▶ ЗАДАНИЕ
Перепишите отрывок статьи о музыке в кино от слов «Черный пояс по» до слов «посмотрел тоскливыми глазами.», заменив «Розовой пантеры» на «Звёздных войн».

Черный пояс по позитиву

«Люди, нужна музыка из “Розовой пантеры”, вот эта: ту-ту, ту-ту, ту-ту ту-ту ту-ту ту-ту ту-ту-у-у:) дайте ссылочку или скиньте!» Такие сообщения на музыкальных форумах не редкость. Ищут песни из кинофильмов, не зная имени композитора, будь он хоть четырежды оскароносец. С отечественными кинокомпо-зиторами дела обстоят не лучше: зритель назовет разве что Таривердиева и Петрова, а из современных вспомнит лишь Алексея Айги, который прославился саундтреком к «Стране глухих»

— Сейчас в массовом кино есть некий общий тон, в который надо попасть, — говорит композитор Александр Маноцков. — Слово, обозначающее этот тон, — «позитив». Позитив и добрая ирония. Мне один режиссер как-то сказал: «Ты знаешь, у меня по доброй иронии уже черный пояс». И посмотрел тоскливыми глазами.


У самого Александра Маноцкова черного пояса по «доброй иронии» нет: его портфолио не омрачено музыкой к «позитивному» кино. Последняя киноработа Маноцкова — музыка к фильму Кирилла Серебренникова «Изображая жертву», комедии, которая скорее «изображает» комедию, а на самом деле заставляет задуматься и ужаснуться. А фильмы, которые причисляют к «позитивным», создаются для того, чтобы зрителя развлечь.

▶ СПИСОК ЗАПИСЕЙ
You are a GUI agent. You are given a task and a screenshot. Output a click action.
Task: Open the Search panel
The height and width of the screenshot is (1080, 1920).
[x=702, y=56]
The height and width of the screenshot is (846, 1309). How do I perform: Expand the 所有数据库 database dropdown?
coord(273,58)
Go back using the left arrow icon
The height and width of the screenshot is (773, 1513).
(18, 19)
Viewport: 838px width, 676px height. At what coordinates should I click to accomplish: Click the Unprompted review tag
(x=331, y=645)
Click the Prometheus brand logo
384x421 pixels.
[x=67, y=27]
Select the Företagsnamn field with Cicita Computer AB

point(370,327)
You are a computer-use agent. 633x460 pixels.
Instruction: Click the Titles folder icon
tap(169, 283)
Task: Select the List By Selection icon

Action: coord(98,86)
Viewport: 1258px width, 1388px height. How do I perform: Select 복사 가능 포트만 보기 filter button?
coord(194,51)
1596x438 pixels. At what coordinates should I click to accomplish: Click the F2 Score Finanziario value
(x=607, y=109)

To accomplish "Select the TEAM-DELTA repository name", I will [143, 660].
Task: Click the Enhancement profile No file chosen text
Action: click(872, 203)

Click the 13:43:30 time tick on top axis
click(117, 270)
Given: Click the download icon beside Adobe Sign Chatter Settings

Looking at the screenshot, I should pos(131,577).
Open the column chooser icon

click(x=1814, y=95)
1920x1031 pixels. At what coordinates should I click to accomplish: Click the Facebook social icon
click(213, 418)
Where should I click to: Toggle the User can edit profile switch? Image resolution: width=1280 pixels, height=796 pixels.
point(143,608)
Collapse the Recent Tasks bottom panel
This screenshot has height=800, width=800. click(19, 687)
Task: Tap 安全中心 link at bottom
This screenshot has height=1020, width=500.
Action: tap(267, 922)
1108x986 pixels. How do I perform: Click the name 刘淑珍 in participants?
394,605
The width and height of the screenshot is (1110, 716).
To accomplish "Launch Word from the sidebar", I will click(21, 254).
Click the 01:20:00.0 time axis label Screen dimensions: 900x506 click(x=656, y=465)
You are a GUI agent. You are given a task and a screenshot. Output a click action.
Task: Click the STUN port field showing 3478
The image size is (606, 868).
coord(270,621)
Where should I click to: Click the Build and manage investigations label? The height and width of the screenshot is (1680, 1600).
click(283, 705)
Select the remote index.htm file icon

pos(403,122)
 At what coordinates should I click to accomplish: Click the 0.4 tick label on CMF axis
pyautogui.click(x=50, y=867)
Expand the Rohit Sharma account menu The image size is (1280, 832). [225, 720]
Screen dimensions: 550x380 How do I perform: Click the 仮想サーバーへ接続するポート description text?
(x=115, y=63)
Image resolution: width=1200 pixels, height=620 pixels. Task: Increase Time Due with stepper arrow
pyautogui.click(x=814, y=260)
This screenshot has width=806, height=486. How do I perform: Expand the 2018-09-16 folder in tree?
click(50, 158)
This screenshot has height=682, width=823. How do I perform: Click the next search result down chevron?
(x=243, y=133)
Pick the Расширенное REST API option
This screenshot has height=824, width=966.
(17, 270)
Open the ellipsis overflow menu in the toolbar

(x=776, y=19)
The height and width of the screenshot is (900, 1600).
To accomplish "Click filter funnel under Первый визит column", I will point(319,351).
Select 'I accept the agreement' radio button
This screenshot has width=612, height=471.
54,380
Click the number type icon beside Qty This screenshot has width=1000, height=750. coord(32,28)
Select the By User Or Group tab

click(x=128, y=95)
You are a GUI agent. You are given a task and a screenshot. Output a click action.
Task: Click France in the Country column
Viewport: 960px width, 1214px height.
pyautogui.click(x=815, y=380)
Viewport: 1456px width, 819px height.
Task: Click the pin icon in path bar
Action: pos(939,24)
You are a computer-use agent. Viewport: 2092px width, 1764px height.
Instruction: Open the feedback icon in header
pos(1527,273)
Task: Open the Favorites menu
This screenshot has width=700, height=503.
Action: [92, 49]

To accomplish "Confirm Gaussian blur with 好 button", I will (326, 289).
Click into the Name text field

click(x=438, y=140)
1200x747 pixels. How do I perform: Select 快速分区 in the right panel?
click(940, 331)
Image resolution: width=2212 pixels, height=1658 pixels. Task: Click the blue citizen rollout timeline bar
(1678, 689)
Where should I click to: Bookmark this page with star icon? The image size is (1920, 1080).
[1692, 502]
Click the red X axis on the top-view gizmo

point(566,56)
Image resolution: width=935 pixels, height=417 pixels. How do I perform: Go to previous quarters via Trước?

▶ ОТВЕТ
Черный пояс по позитиву

«Люди, нужна музыка из “Звёздных войн”, вот эта: ту-ту, ту-ту, ту-ту ту-ту ту-ту ту-ту ту-ту-у-у:) дайте ссылочку или скиньте!» Такие сообщения на музыкальных форумах не редкость. Ищут песни из кинофильмов, не зная имени композитора, будь он хоть четырежды оскароносец. С отечественными кинокомпо-зиторами дела обстоят не лучше: зритель назовет разве что Таривердиева и Петрова, а из современных вспомнит лишь Алексея Айги, который прославился саундтреком к «Стране глухих»

— Сейчас в массовом кино есть некий общий тон, в который надо попасть, — говорит композитор Александр Маноцков. — Слово, обозначающее этот тон, — «позитив». Позитив и добрая ирония. Мне один режиссер как-то сказал: «Ты знаешь, у меня по доброй иронии уже черный пояс». И посмотрел тоскливыми глазами.